Penso di aver lasciato a chi mi ha frequentato in questi ultimi 4 anni una pessima immagine di me: persona insofferente, ipersensibile, manifestamente fragile. Eppure ricordo di aver dato molto di me a chi reputavo meritasse la mia fiducia...anche se vi è stato chi non si è proprio dimostrato all'altezza di essa, ma non vado oltre.
E l'altra sera ho avuto un flash: mi sono rivista le immagini dello stadio delle terme di Caracalla illuminato, alla sera...mi sono rivista incamminarmi verso la metro Circo Massimo, ho rivisto piazzale Flaminio e la mia camminata in direzione valle Giulia, zona Parioli. Mi sono rivista attendere un nuovo giorno, nella speranza fosse migliore, e sorridere al mattino nella mia corsa al Pincio.
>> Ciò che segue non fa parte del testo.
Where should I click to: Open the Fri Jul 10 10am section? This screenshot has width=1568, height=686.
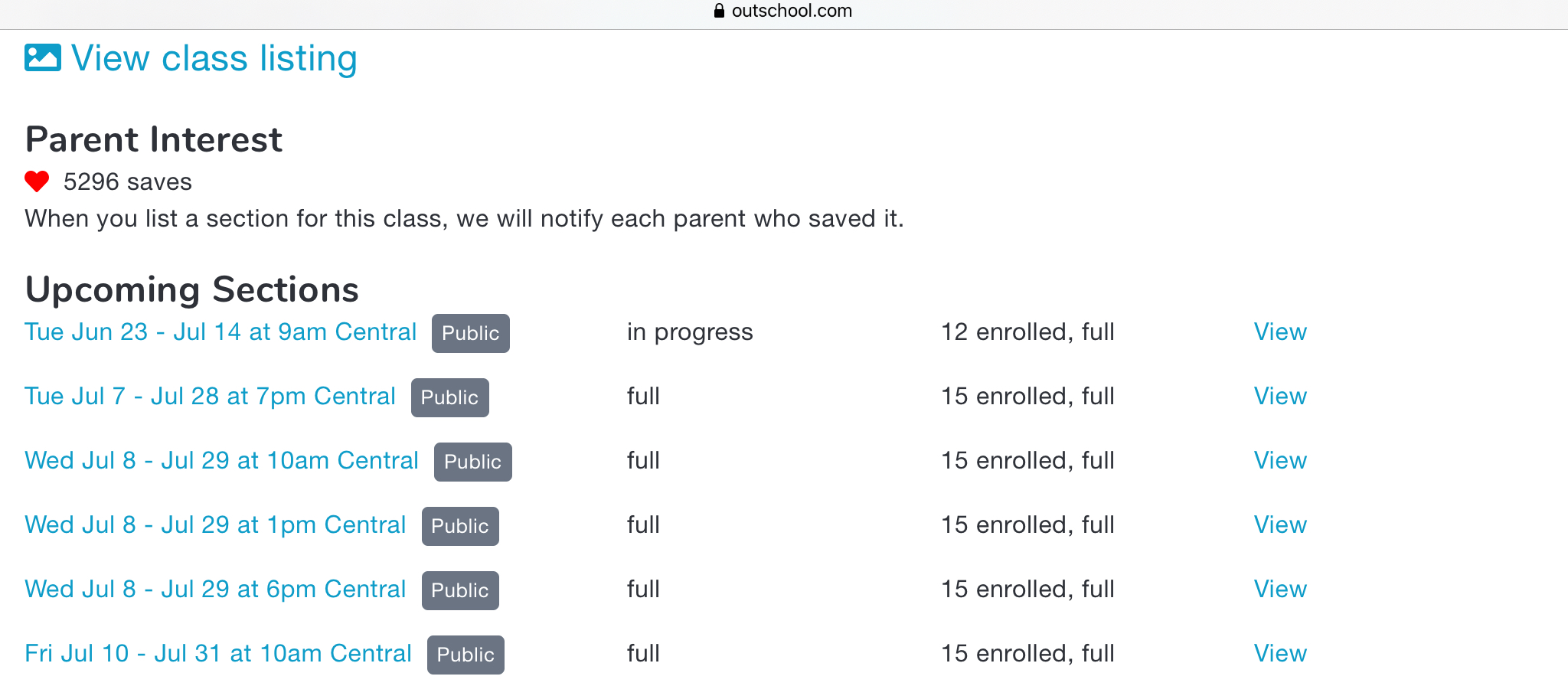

E mi sono accorta che, in fondo, in quella città non ero mai sola: ero come gli altri, tanti altri "soli". I "soli", però, possono fare luce. E le luci della città, i suoi suoni, i suoi colori, mi hanno sempre fatto compagnia e tutt'ora mi mancano. Tutt'ora che sto coltivando altri progetti, in altri luoghi. Eppure, qualcosa è rimasto in me...qualcosa di quel passato.
E così sono ritornata ad allenarmi con le scarpe leggere; riesco a fare un collinare a settimana e ogni mattina mi alzo serena e con voglia di fare. Ho due progetti che sto portando avanti e mi porto dentro le esperienze di vita degli scorsi anni.
E sto provando a superare gli ostacoli, giorno per giorno, alzandoli ogni volta. Ma non solo perchè vorrei fare gare a tema, ma anche perchè, in fondo, ogni ostacolo rappresenta una delusione, una sofferenza, un rancore. E ho problemi da risolvere, uno in particolare, e sto mettendomi nell'ottica di riuscirci. Sono convinta che la volontà possa spingere il fisico a distanze inimmaginabili.Io, dal mio canto, ne sto mettendo veramente tanta.
Conosco la meta, ed è già un buon passo per combattere una paura.